Crude oil (WTI) experienced an amazing ride in 2021. The price rose from US$40s at the beginning of the year to US$84.6 during the 2021 peak. That aggressive price growth within a year led to the growth of the energy sector around the globe. The S&P/TSX Capped Energy Index rose about 85% — a growth spurt only matched by the growth phase of the sector between 2009 and 2011.
And though it seems like the sector might have reached its peak, the Omicron variant caused the oil prices and consequently the price of many energy companies to dip. And if the dip pushes the sector down further, the recovery might be just as strong, giving certain stocks a massive boost.
A petroleum refining company
As a fully integrated energy company, Imperial Oil (TSX:IMO)(NYSE:IMO) is also fully exposed to the risks the energy sector usually faces. It also gets to take advantage of the upside when the demand for oil rises. That’s one of the reasons why, despite being a relatively heavyweight stock with a market capitalization of $31.3 billion, the stock has risen over 240% since its market crash valuation.
Another boost might seem improbable, but the demand for oil is still rising, and it’s expected to keep rising for a while yet. And if the stock keeps following the WTI price, you might be able to take advantage of the leftover growth it offers. However, if the stock dips significantly and rises again, the growth might be relatively massive.
A natural gas and oil company
Canadian Natural Resources (TSX:CNQ)(NYSE:CNQ) showed remarkable post-pandemic growth. Following an almost 74% fall during the pandemic, the stock rose about 400%, and it’s still going up. While it has been underperforming the market for the last few weeks, there are no clear signs of a major correction yet. The company recently acquired Storms Resources, making its natural gas front relatively stronger.
Your best chances of experiencing another boost with this company would be to buy the dip, which might be just around the corner, considering the sector dynamics and the stock’s rapid rise to its current peak. And even though the current 4.4% yield is decent enough, a dip might push the yield higher to a more attractive number.
A pipeline company
Pipeline companies like Pembina Pipeline (TSX:PPL)(NYSE:PBA) did not experience the same level of growth that other energy players experienced in the post-pandemic market. The stock is still 27% away from its pre-pandemic peak, and the delayed growth spurt is good for both the capital-appreciation potential of the investors as well as dividends.

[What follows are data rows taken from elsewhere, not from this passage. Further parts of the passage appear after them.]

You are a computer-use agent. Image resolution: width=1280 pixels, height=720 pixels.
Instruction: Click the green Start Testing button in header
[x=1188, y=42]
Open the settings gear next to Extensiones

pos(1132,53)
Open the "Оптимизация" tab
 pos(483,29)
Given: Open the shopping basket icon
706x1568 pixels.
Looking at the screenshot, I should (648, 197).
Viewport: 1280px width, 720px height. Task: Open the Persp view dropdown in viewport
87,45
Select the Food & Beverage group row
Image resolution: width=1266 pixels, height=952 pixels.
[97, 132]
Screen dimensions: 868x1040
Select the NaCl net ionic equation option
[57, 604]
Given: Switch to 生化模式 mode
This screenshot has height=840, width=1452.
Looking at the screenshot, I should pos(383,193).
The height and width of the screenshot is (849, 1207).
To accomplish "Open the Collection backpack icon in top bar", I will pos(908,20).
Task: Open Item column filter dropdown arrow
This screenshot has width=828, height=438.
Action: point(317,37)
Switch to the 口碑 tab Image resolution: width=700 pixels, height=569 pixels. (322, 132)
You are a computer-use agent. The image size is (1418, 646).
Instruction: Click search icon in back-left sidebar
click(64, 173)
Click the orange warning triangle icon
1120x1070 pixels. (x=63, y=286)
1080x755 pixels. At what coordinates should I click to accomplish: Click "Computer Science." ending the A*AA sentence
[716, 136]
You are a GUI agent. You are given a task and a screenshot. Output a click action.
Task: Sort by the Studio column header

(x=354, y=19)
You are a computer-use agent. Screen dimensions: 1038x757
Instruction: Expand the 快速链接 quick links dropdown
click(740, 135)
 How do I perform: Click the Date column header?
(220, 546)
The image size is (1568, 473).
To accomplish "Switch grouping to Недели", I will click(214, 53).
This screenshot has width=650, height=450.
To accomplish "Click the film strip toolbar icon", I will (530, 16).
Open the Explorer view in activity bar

The stock may keep going up steadily until it realizes the full growth, which might be a massive boost from its current position. And to take maximum advantage of Pembina’s return potential, you should buy as soon as possible to lock in the impressive 6.5% yield the company is offering right now.
Foolish takeaway
The energy sector can go one of two ways right now. It can either stay bullish, albeit at a relatively steady pace, or it might dip and then recover. The latter has a better chance of giving your capital a massive boost. And if you believe that the first scenario will pan out, buy soon to lock in good yields before they go down. You can also look into the sustainability practices of each company to infer how they impact the ESG profile of your portfolio.